At 5% fill with 8-vertex polygons, the ratio reaches 10 000x–20 000x because crops are tiny and RLEs are extremely short. The benchmark's 4K-200-5%-v8 scenario measures 21 786x (theory) / ~6 000x (malloc). The SAT-200-5%-v8 scenario reaches 62 968x theoretical.


.area

Dense Detections.area reads every pixel of every mask:

# detection/core.py — dense path
return np.array([np.sum(mask) for mask in self.mask])
# N masks x H x W boolean sums = 200 x 2.1 M = 420 million reads

Compact delegates to _rle_area, which sums only the odd-indexed run lengths (the True-pixel runs) in each RLE:

# detection/compact_mask.py — _rle_area
return int(np.sum(rle[1::2]))
# detection/compact_mask.py — CompactMask.area
return np.array([_rle_area(r) for r in self._rles], dtype=np.int64)

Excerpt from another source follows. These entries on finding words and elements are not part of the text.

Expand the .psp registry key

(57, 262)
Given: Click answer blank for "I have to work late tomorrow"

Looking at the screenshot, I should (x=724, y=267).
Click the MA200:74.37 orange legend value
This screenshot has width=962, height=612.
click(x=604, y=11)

At FHD-200-50%-v600, dense .area takes 84.66 ms; compact takes 0.48 ms — a 71x speedup. At SAT-200-20%-v128 the measured speedup reaches 1 204x because the dense array is 13.4 GB and each sum must scan the entire canvas.

Factor Reduction
RLE sums vs full-frame pixel reads ~4 600x
int32 arithmetic vs bool reduction ~2x
No (H, W) allocation per mask latency
Combined ~1 000x

filter / __getitem__ (boolean index)

Dense: masks[bool_array] triggers NumPy fancy indexing, which allocates a new (K, H, W) bool array and copies K full frames:

# detection/core.py — Detections.__getitem__
mask = (self.mask[index] if self.mask is not None else None,)
# For dense ndarray, numpy allocates (K, 2160, 3840) and memcpy's K frames

Compact CompactMask.__getitem__ converts the boolean index to integer positions and builds a new CompactMask from Python list indexing and NumPy fancy indexing on small (N, 2) arrays:

# detection/compact_mask.py — CompactMask.__getitem__
if isinstance(index, np.ndarray) and index.dtype == bool:
    idx_arr = np.where(index)[0]
# ...
new_rles = [self._rles[int(i)] for i in idx_arr]
new_crop_shapes: npt.NDArray[np.int32] = self._crop_shapes[idx_arr]
new_offsets: npt.NDArray[np.int32] = self._offsets[idx_arr]
return CompactMask(new_rles, new_crop_shapes, new_offsets, self._image_shape)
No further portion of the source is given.